Why are HIV prevalence figures so much higher among people who say they sometimes use condoms? I can only tell you what I think; condom use is completely irrelevant to non-sexually transmitted HIV. That sounds obvious, but UNAIDS insist that almost all transmission is through heterosexual sex, yet they stand by figures like these. It is not possible for HIV prevalence to be so much lower among those who never use condoms if almost all HIV transmission is sexual. But there may be an explanation for why those who sometimes use condoms seem so much more likely to be infected.

HIV prevalence is often highest among wealthier, urban dwelling, employed, female, better educated people who live in wealthier countries that have reasonable access to reproductive healthcare services, a relatively low population density and sometimes a higher urban population (but not always). People who answer that description, people who can tick at least some of those boxes (some of the factors are interdependent), it seems, are also more likely to use condoms.
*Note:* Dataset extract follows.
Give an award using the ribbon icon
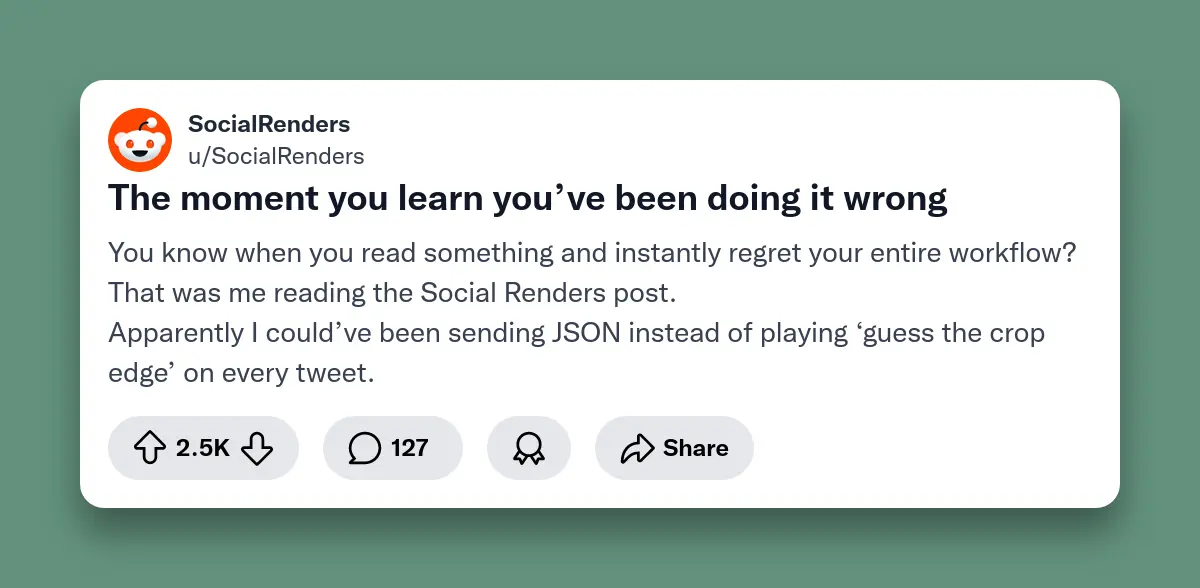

So it is not a case of people with the above characteristics using condoms, yet still being more likely to be infected with HIV, but rather a case of those same people being more likely to be infected with HIV through unsafe healthcare or some other non-sexual route. Once you challenge the sexual behavior paradigm the rest is clear: condoms are irrelevant to non-sexual HIV transmission. It only sounds unintuitive if you keep clinging to the sexist, racist and extremely dangerous reflex about sexual behavior, so beloved by UNAIDS, WHO, CDC, PEPFAR, the Gates Foundation and various universities that have been prominent in the HIV industry.

Given what we so often hear about HIV being inextricably linked with poverty, unemployment, lack of education, isolation, poor access to health services, etc, it is worth emphasizing that the virus may often be more closely linked to the opposite of these factors. Of course, all of these factors are abhorrent and it should be the aim of every wealthy country to ensure that such conditions are alleviated. But if HIV is being transmitted through unsafe healthcare and other routes, all healthcare development must be SAFE healthcare, all HIV education must include information about non-sexual transmission, all employment 
and environments must exclude risks of bloodborne transmission of HIV, as much as possible.

So first we need to recognize that HIV is not solely transmitted through 'unsafe' sex and that it can be transmitted, perhaps far more easily, through unsafe healthcare, cosmetic procedures and traditional practices. ABC 'strategies' do not work because HIV transmission is not all about sex, not because Africans are too careless, promiscuous or ignorant (or even 'disempowered') to follow its patronizing advice. Safe sex has its place, but safe healthcare is a far more urgent issue in high HIV prevalence African countries right now. It's not condoms that are failing to protect people against HIV, but the intransigence of UNAIDS and the rest of the HIV industry.